Activity: Please copy, with no word changed, only the run of lines that opens with the line containing "Preferenze relative ai cookie (35, 2304)" and closes with the last line below.

═════ Given records

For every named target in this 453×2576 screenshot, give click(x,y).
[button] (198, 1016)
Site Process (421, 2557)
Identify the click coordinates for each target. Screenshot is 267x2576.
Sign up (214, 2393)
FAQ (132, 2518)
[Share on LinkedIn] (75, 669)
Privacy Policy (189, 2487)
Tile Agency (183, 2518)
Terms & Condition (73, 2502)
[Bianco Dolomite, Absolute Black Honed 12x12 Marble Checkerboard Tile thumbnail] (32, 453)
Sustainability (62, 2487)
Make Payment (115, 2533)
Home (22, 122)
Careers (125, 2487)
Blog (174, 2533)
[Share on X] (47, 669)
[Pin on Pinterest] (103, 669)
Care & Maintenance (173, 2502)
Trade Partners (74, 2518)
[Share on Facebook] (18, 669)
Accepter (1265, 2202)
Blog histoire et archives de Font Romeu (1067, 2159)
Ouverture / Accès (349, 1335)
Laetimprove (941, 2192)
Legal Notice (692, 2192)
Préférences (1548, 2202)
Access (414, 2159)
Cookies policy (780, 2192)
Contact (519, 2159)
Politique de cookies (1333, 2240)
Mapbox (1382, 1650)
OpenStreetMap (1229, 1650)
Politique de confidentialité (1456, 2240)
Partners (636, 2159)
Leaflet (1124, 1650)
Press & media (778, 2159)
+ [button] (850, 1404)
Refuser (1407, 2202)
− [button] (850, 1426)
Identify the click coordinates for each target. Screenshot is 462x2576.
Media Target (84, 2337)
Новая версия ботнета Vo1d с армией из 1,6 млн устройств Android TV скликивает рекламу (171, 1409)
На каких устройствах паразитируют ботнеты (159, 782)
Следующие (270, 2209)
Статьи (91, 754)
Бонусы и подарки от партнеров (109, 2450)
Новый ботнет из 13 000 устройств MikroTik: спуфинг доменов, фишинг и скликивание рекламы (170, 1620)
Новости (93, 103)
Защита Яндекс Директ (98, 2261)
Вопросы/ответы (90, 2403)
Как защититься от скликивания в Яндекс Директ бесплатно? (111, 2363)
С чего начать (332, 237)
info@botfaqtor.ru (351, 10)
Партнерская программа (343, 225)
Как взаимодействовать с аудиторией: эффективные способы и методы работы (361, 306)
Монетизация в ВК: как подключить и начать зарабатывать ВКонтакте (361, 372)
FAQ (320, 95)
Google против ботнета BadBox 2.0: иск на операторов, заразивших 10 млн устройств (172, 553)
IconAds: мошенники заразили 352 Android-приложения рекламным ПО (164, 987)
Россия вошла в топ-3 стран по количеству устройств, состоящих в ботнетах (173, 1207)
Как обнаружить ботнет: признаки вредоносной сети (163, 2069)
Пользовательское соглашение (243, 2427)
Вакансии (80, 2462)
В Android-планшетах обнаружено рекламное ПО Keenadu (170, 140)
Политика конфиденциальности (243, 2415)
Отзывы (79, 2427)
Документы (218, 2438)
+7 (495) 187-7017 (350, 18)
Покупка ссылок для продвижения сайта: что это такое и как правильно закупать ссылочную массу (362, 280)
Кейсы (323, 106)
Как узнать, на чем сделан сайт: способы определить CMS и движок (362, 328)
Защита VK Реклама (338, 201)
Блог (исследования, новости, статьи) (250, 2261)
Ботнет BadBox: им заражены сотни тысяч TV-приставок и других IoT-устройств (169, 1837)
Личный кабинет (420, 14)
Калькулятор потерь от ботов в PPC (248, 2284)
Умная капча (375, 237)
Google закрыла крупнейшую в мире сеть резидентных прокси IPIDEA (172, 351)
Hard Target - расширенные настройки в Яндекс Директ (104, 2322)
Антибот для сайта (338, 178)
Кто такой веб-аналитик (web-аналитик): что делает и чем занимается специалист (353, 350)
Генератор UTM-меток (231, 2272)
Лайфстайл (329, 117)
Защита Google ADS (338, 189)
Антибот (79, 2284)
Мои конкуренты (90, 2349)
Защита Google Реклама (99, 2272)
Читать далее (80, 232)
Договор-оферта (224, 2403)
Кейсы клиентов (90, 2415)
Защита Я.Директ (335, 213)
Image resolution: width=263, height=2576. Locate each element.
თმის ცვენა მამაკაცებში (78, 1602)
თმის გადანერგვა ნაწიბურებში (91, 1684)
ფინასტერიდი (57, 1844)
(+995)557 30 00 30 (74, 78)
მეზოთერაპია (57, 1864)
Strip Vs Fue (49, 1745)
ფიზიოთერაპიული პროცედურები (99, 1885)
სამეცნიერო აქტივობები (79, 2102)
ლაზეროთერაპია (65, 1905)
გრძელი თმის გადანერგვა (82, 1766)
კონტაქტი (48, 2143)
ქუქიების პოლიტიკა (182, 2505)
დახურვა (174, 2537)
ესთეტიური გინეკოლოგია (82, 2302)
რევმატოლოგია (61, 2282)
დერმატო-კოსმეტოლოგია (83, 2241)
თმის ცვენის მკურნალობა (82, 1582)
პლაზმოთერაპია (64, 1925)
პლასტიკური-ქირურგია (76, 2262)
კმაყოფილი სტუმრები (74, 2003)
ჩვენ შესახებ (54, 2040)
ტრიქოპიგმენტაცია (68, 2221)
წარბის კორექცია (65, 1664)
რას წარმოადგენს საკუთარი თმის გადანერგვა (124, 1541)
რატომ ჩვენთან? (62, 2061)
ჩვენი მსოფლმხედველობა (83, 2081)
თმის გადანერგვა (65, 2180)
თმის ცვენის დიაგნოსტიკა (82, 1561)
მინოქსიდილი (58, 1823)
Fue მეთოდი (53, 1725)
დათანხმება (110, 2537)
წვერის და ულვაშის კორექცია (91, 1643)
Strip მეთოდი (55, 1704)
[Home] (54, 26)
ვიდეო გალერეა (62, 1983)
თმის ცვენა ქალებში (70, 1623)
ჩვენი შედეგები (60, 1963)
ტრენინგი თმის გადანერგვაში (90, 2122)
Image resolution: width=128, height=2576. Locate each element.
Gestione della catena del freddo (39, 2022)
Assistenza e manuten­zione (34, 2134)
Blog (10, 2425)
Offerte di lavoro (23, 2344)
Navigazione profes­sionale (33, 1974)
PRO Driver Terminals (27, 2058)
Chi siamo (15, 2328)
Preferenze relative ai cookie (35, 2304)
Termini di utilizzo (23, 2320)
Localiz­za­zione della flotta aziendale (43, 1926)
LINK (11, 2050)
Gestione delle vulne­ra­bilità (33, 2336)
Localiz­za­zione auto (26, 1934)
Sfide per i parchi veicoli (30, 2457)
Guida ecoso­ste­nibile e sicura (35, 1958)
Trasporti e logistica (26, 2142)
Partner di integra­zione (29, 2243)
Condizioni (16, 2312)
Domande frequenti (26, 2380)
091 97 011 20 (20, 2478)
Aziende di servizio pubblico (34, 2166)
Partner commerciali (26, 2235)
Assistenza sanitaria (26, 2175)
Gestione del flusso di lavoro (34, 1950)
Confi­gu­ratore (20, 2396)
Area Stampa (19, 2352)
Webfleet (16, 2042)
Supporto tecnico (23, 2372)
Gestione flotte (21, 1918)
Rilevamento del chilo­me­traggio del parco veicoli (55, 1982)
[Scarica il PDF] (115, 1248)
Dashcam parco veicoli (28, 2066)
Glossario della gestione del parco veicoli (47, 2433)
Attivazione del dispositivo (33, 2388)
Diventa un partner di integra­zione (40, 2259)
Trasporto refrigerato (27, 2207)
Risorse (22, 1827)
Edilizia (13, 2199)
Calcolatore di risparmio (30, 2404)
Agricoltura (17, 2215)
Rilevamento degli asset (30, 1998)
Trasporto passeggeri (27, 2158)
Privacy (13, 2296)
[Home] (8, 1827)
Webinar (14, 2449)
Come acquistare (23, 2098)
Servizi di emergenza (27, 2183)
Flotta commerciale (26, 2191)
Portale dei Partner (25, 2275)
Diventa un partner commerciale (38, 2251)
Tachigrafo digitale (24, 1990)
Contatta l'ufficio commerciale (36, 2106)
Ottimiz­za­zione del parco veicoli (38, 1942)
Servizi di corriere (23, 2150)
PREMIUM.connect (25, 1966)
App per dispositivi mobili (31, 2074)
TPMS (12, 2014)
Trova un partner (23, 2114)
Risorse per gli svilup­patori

══════════

Result below:
Preferenze relative ai cookie (35, 2304)
Termini di utilizzo (23, 2320)
Localiz­za­zione della flotta aziendale (43, 1926)
LINK (11, 2050)
Gestione delle vulne­ra­bilità (33, 2336)
Localiz­za­zione auto (26, 1934)
Sfide per i parchi veicoli (30, 2457)
Guida ecoso­ste­nibile e sicura (35, 1958)
Trasporti e logistica (26, 2142)
Partner di integra­zione (29, 2243)
Condizioni (16, 2312)
Domande frequenti (26, 2380)
091 97 011 20 (20, 2478)
Aziende di servizio pubblico (34, 2166)
Partner commerciali (26, 2235)
Assistenza sanitaria (26, 2175)
Gestione del flusso di lavoro (34, 1950)
Confi­gu­ratore (20, 2396)
Area Stampa (19, 2352)
Webfleet (16, 2042)
Supporto tecnico (23, 2372)
Gestione flotte (21, 1918)
Rilevamento del chilo­me­traggio del parco veicoli (55, 1982)
[Scarica il PDF] (115, 1248)
Dashcam parco veicoli (28, 2066)
Glossario della gestione del parco veicoli (47, 2433)
Attivazione del dispositivo (33, 2388)
Diventa un partner di integra­zione (40, 2259)
Trasporto refrigerato (27, 2207)
Risorse (22, 1827)
Edilizia (13, 2199)
Calcolatore di risparmio (30, 2404)
Agricoltura (17, 2215)
Rilevamento degli asset (30, 1998)
Trasporto passeggeri (27, 2158)
Privacy (13, 2296)
[Home] (8, 1827)
Webinar (14, 2449)
Come acquistare (23, 2098)
Servizi di emergenza (27, 2183)
Flotta commerciale (26, 2191)
Portale dei Partner (25, 2275)
Diventa un partner commerciale (38, 2251)
Tachigrafo digitale (24, 1990)
Contatta l'ufficio commerciale (36, 2106)
Ottimiz­za­zione del parco veicoli (38, 1942)
Servizi di corriere (23, 2150)
PREMIUM.connect (25, 1966)
App per dispositivi mobili (31, 2074)
TPMS (12, 2014)
Trova un partner (23, 2114)
Risorse per gli svilup­patori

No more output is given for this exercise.